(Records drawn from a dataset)

.....

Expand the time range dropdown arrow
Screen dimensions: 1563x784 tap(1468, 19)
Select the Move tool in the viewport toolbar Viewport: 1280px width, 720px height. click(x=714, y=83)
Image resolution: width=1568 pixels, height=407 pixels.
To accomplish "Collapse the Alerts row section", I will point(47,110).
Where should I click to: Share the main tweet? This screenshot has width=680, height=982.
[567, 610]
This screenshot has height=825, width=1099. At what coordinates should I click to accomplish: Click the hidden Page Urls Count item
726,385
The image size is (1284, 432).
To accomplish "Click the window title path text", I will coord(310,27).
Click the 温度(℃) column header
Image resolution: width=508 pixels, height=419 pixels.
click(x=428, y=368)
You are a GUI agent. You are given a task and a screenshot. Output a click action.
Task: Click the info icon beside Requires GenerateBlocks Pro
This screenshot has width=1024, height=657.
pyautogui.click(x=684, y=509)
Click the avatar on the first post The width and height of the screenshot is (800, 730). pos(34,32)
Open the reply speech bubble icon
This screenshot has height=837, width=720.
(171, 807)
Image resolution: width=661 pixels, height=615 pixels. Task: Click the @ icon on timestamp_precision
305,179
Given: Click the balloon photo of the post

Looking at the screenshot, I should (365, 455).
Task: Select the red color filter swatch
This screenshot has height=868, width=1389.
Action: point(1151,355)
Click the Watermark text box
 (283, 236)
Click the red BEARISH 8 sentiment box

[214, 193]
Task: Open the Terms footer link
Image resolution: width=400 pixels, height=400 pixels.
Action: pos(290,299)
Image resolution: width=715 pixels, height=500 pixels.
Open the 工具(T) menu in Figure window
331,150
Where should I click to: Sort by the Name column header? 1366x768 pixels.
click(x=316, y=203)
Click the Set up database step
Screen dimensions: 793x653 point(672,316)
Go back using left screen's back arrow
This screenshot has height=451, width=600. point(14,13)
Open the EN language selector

.....

• **Your goal**:
Each line of the data that holds the word "will" should be copied.

• **Answer**:
To accomplish "Collapse the Alerts row section", I will point(47,110).
To accomplish "Click the window title path text", I will coord(310,27).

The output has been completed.